If you're already using multiple threads, epoll doesn't offer you much additional benefit.

The point of epoll is that a single thread can listen for activity on many file selectors simultaneously (and respond to events on each as they occur), and thus provide event-driven multitasking without requiring the spawning of additional threads. Threads are relatively cheap (compared to spawning processes), but each one does require some overhead (after all, they each have to maintain a call stack).

If you wanted to, you could rewrite your pool processes to be single-threaded using epoll, which would reduce your overall thread usage count, but of course you'd have to consider whether that's something you care about or not - in general, for low numbers of simultaneous requests on each worker, the overhead of spawning threads wouldn't matter, but if you want each worker to be able to handle 1000s of open connections, that overhead can become significant (and that's where epoll shines).

But...

What you're describing sounds suspiciously like you're basically reinventing the wheel - your:

  1. main loop and request interpreter
  2. pool of processes

sounds almost exactly like:

  1. nginx (or any other load balancer/reverse proxy)
  2. A pre-forking tornado app

Tornado is a single-threaded web server python module using epoll, and it has the capability built-in for pre-forking (meaning that it spawns multiple copies of itself as separate processes, effectively creating a process pool).

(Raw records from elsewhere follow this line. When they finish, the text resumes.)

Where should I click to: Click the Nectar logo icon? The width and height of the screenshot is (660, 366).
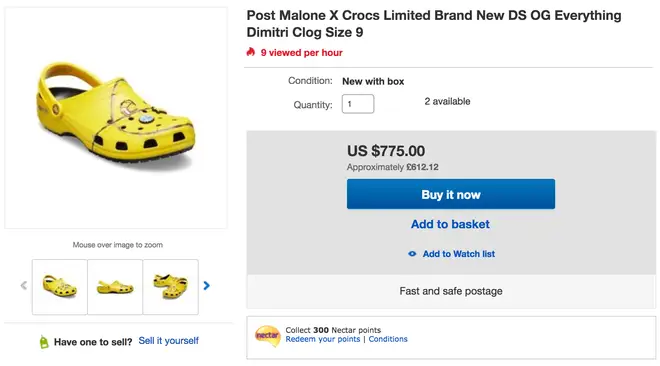tap(267, 336)
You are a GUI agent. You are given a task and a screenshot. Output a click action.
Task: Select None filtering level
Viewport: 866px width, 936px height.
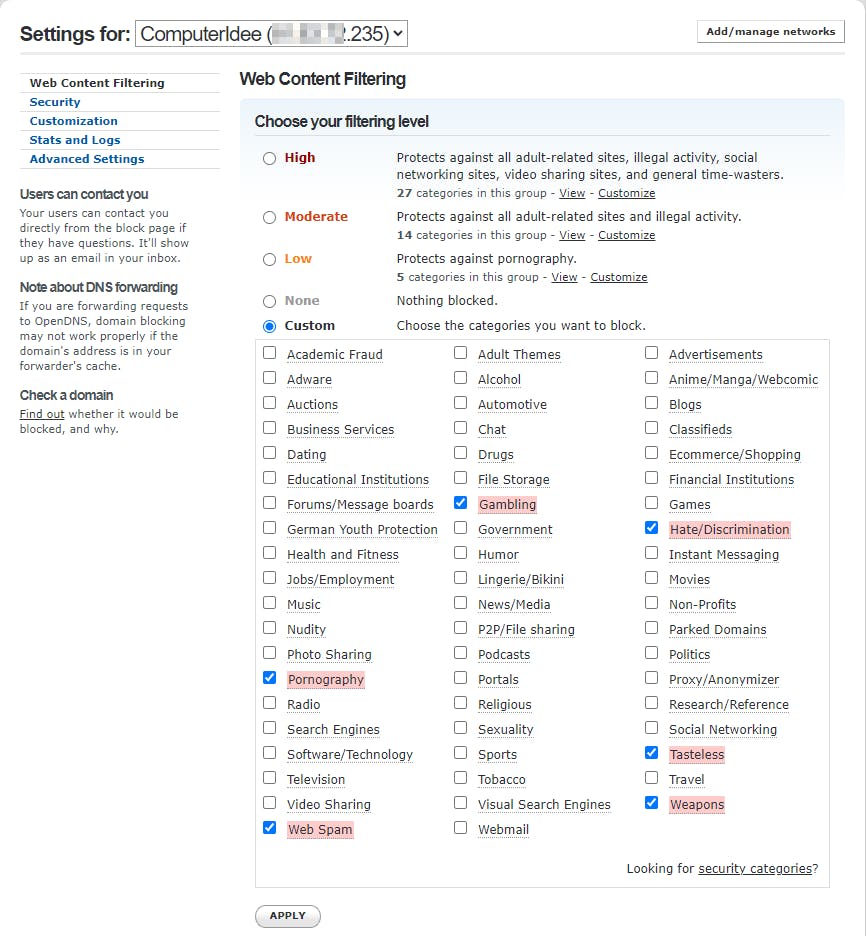tap(269, 301)
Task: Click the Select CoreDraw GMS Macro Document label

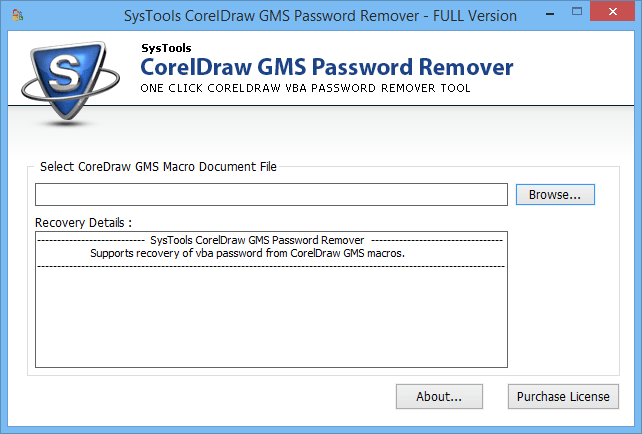Action: pyautogui.click(x=158, y=167)
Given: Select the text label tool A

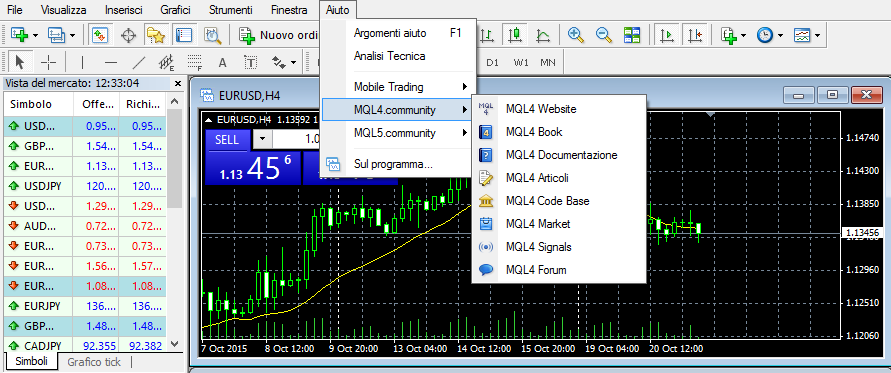Looking at the screenshot, I should (223, 62).
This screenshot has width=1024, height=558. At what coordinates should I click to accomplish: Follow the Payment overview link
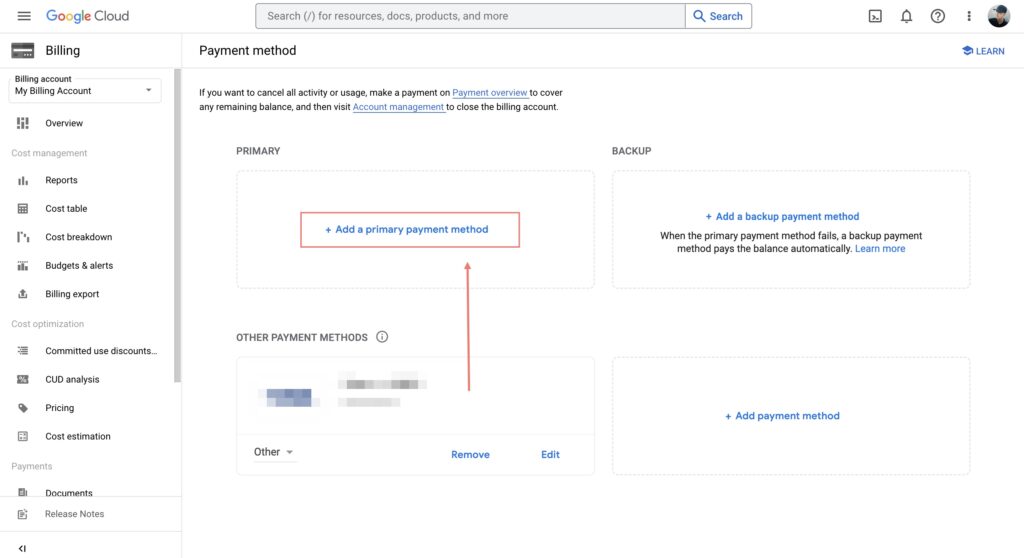pos(489,92)
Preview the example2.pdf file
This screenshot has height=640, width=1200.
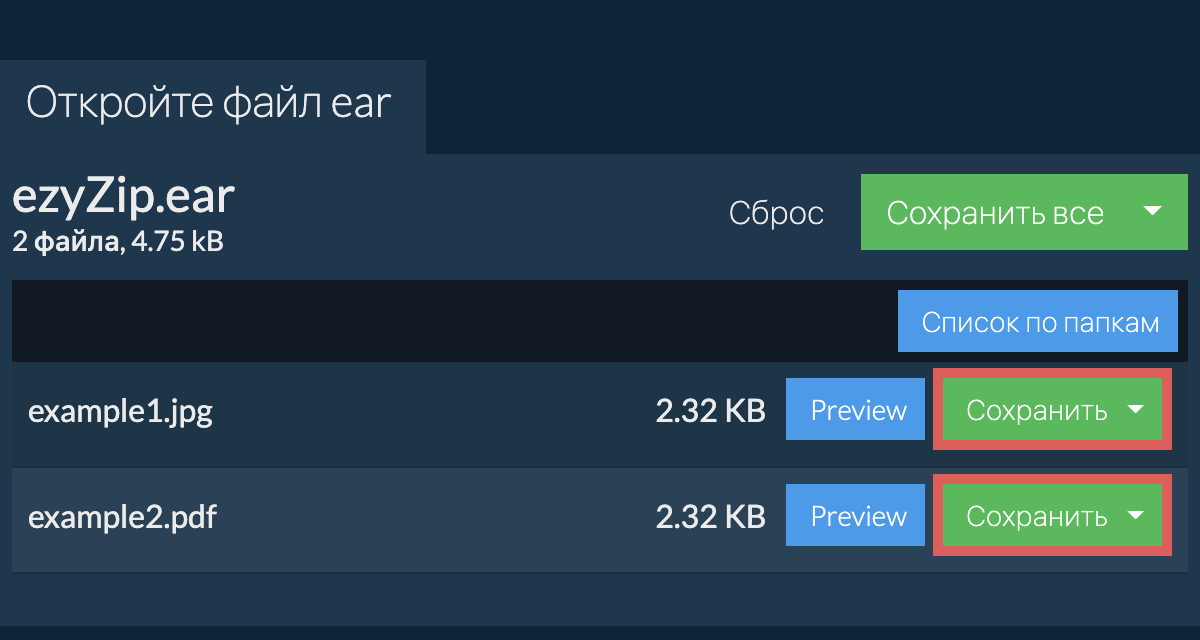tap(858, 516)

Tornado is based on the tech created to power Friendfeed - they needed a way to handle huge numbers of open connections for long-polling clients looking for new real-time updates.

If you're doing this as a learning process, then by all means, reinvent away! It's a great way to learn. But if you're actually trying to build an application on top of these kinds of things, I'd highly recommend considering using the existing, stable, communally-developed projects - it'll save you a lot of time, false starts, and potential gotchas.


(P.S. I approve of your avatar. <3)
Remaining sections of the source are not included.